UUIDs: For compatibility with MGTwitterEngine, each Task object creates its very own a unique string identifier (or UUID) inside -init. These unique string identifiers are compatible with MGTwitterEngine's and may be used as keys in dictionaries if you so desire. However, they are deprecated, to be removed in the (hopefully near) future. If anything, the task itself should be stored in a collection, but usually this is not necessary, as each task encapsulates sufficient information inside it for determining any contextual information needed to understand the returned data.

Other people's Source Code used in this project

This code requires the aforementioned NSString and NSData files, which are borrowed directly from MGTwitterEngine. Similarly, this README file and the Source Code license borrowed heavily from their MGTwitterEngine counterparts.

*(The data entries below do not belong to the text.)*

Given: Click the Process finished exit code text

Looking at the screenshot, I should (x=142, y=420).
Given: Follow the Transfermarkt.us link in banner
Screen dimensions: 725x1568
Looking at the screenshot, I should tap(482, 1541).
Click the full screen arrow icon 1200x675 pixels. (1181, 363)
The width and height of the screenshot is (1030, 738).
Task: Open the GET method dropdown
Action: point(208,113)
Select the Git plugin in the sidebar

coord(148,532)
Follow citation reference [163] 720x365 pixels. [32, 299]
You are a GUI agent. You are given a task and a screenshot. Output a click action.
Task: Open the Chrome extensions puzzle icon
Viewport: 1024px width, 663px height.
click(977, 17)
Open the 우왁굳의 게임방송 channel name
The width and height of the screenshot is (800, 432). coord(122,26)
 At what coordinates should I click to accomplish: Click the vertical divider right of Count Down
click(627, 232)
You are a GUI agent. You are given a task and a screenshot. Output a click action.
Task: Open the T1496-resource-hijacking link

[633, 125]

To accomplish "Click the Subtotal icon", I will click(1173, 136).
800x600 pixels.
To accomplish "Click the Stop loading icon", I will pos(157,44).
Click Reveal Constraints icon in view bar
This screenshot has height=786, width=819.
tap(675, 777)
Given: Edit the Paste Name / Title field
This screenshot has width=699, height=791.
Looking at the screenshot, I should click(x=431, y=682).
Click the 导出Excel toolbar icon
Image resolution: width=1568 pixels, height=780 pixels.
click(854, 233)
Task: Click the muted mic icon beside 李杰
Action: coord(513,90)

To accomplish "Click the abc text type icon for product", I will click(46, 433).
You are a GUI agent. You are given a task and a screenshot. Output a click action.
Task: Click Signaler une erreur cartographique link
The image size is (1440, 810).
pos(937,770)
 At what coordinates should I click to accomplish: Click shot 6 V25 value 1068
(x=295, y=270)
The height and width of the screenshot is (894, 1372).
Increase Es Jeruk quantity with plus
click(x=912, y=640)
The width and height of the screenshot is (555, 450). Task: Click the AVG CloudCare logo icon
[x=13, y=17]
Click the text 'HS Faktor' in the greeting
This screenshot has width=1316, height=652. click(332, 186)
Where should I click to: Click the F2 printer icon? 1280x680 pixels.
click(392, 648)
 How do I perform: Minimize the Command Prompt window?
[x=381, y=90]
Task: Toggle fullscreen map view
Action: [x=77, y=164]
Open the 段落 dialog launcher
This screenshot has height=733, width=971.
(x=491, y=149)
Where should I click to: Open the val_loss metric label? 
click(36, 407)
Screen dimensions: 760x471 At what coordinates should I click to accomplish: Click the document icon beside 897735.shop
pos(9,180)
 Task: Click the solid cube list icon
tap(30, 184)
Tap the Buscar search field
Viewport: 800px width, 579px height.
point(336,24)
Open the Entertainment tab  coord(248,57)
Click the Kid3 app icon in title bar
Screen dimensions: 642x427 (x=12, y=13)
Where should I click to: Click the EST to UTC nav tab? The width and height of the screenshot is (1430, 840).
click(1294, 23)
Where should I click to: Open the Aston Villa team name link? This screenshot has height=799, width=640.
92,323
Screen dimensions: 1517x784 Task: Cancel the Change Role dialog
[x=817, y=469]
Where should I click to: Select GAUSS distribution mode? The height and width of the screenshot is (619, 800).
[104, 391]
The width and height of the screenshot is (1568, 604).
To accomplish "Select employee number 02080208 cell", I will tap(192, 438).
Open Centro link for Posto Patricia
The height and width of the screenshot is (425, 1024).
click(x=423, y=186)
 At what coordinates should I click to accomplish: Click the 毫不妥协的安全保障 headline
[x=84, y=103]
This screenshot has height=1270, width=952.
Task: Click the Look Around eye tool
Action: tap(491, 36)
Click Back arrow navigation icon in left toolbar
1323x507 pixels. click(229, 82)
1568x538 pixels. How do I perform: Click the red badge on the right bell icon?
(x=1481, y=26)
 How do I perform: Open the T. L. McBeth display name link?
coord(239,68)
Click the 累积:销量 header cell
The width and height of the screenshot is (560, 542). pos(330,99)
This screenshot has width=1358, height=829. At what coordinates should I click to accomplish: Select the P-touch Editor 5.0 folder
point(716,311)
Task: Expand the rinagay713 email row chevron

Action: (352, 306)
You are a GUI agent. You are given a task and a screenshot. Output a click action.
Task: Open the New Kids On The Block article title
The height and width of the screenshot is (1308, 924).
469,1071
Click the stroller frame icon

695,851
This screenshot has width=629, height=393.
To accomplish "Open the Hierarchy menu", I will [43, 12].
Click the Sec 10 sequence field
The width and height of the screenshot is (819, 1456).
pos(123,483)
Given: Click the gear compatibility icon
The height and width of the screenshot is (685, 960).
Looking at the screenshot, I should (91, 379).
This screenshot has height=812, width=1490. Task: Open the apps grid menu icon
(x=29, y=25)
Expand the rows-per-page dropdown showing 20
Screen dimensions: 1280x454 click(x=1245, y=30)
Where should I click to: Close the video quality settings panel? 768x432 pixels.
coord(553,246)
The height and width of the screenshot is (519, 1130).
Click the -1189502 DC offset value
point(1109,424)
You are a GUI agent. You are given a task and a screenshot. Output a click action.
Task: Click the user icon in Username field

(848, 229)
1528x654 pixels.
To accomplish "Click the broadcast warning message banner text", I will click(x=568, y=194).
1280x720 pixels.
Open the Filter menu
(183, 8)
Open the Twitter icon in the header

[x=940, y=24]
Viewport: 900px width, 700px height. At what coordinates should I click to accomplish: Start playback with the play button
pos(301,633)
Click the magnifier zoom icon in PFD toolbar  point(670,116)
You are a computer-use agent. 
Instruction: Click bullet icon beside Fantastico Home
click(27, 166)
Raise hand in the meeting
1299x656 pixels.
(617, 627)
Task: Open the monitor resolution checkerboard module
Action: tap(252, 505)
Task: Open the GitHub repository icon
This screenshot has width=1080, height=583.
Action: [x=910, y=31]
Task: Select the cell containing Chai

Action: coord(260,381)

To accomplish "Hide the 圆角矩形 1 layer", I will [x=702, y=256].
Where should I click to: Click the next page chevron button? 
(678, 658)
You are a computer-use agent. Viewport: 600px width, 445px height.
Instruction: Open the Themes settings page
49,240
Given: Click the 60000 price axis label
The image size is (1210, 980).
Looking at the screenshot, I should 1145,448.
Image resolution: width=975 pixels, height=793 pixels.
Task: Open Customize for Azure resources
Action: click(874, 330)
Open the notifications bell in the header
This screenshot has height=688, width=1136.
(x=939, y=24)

The class SDNetTask uses JSON parsing (and will support XML in the near future). The JSON library used is yajl (written in C), and was written by Lloyd Hilaiel.

Heartfelt Goodbyes

That's about it. If you have trouble with the code, or want to make a feature request or report a bug (or even contribute some improvements), you can get in touch with me using the info below. I hope you enjoy using CocoaREST!

Sincerely, Steven Degutis

  • Web: http://degutis.org
  • AIM: stevendegutis
  • MSN: steven.degutis@hotmail.com
  • Twitter: sdegutis

P.S. Special thanks to Matt Gemmell for providing the initial structure of this README and the Source Code License file! Thanks also to Matt for the idea of a twitter engine Cocoa class, and thanks to @chockenberry for finding yajl

P.P.S. Since this README file was first written, the API has undergone tremendous changes in the past 24 hours. So, if you find any inconsistencies I may have missed, let me know so I can fix them!